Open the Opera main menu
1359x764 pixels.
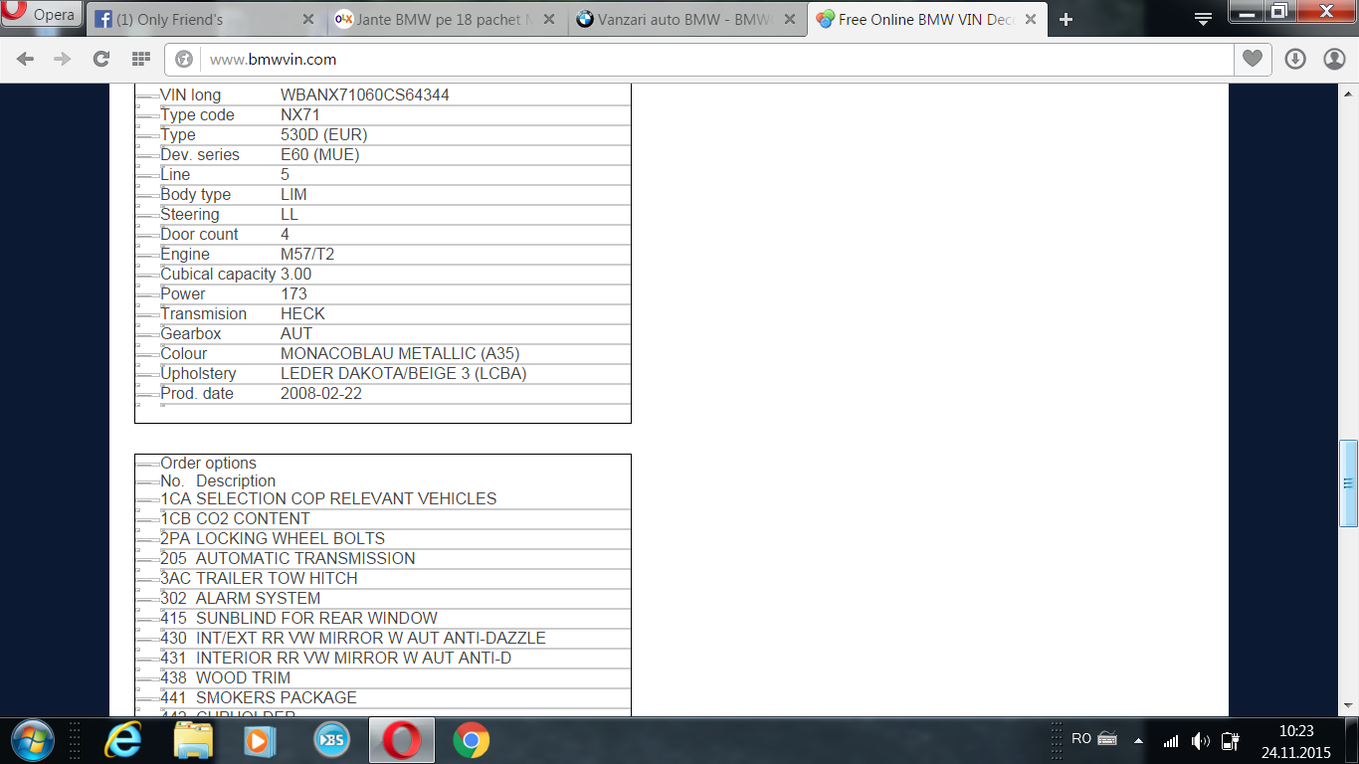(42, 14)
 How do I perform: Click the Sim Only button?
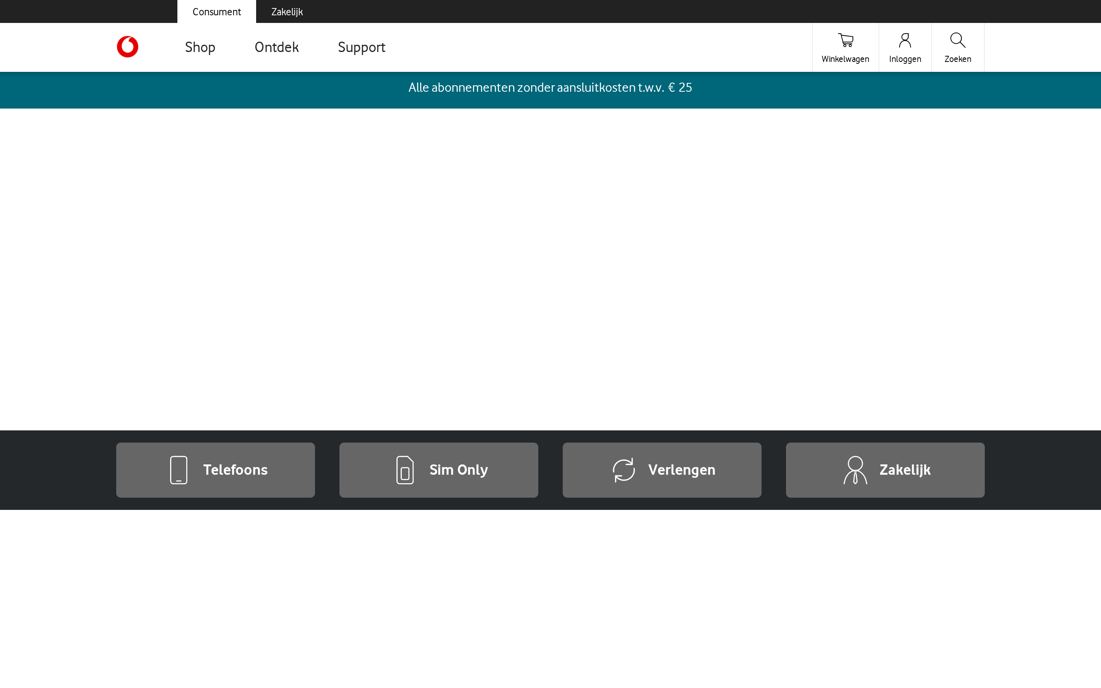tap(438, 470)
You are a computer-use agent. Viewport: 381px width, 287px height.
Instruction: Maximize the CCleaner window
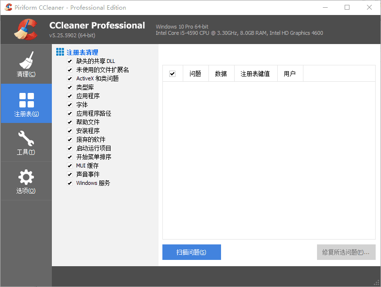[x=347, y=7]
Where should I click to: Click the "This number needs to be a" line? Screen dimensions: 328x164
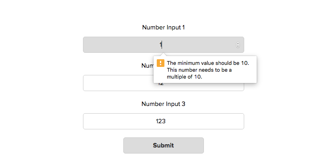click(199, 70)
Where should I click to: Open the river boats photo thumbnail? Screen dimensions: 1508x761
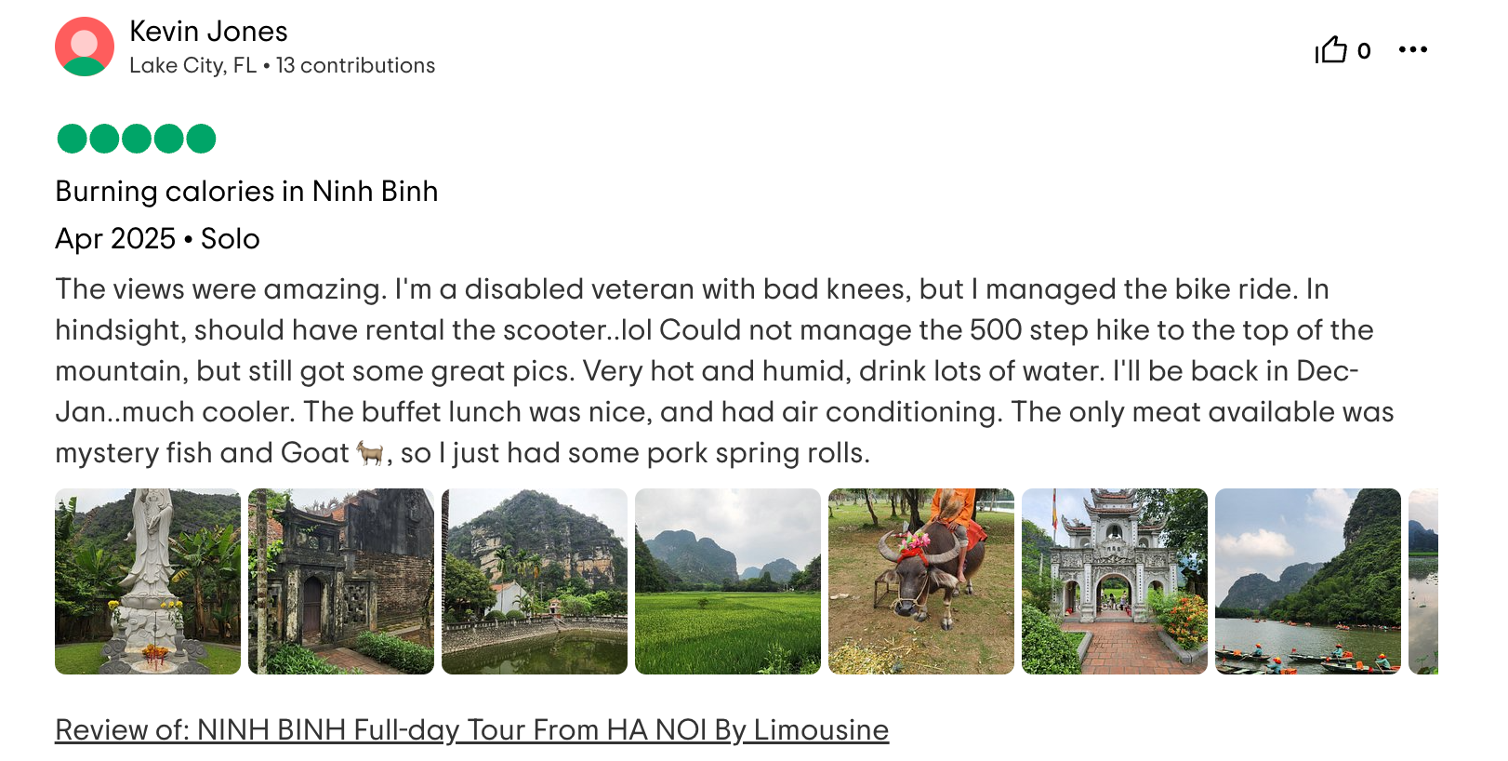[x=1308, y=581]
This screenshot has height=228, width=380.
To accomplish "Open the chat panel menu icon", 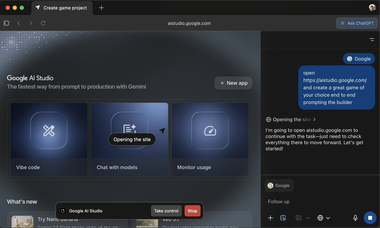I will 371,40.
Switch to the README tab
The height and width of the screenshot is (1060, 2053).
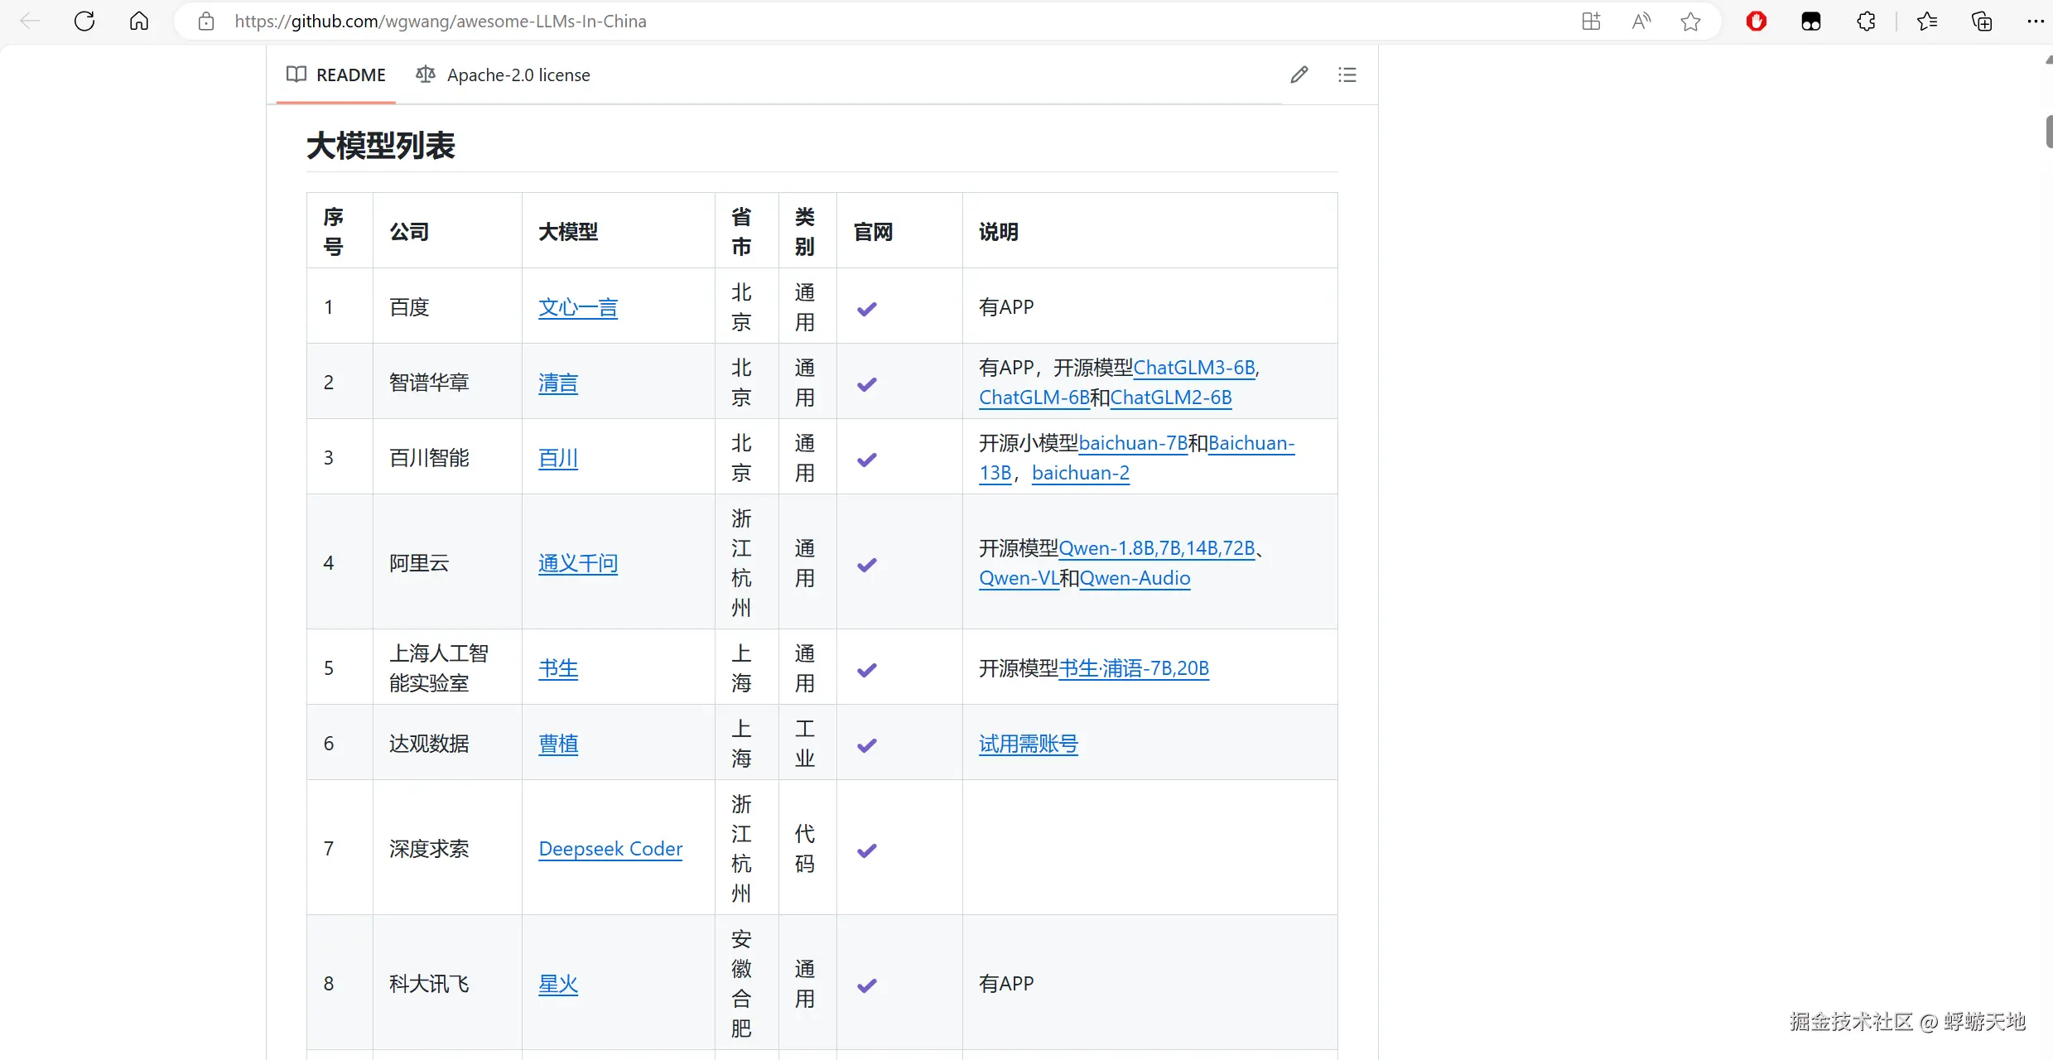coord(336,75)
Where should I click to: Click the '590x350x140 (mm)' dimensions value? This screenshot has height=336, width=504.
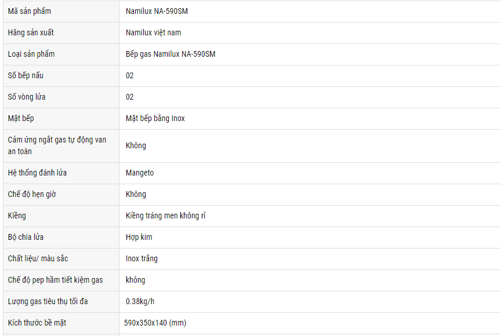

▸ УСЛОВИЕ ЗАДАЧИ: Перепишите слово в слово строки материала от самого начала до строки с "click(199, 70)" включительно. Картинки в ответ не включайте.

▸ ПИСЬМЕННОЕ РЕШЕНИЕ:
Open the Opera main menu
1359x764 pixels.
(42, 14)
 How do I perform: Click the Sim Only button?
tap(438, 470)
You are a computer-use agent. Viewport: 381px width, 287px height.
Instruction: Maximize the CCleaner window
[x=347, y=7]
Where should I click to: Click the "This number needs to be a" line? Screen dimensions: 328x164
click(199, 70)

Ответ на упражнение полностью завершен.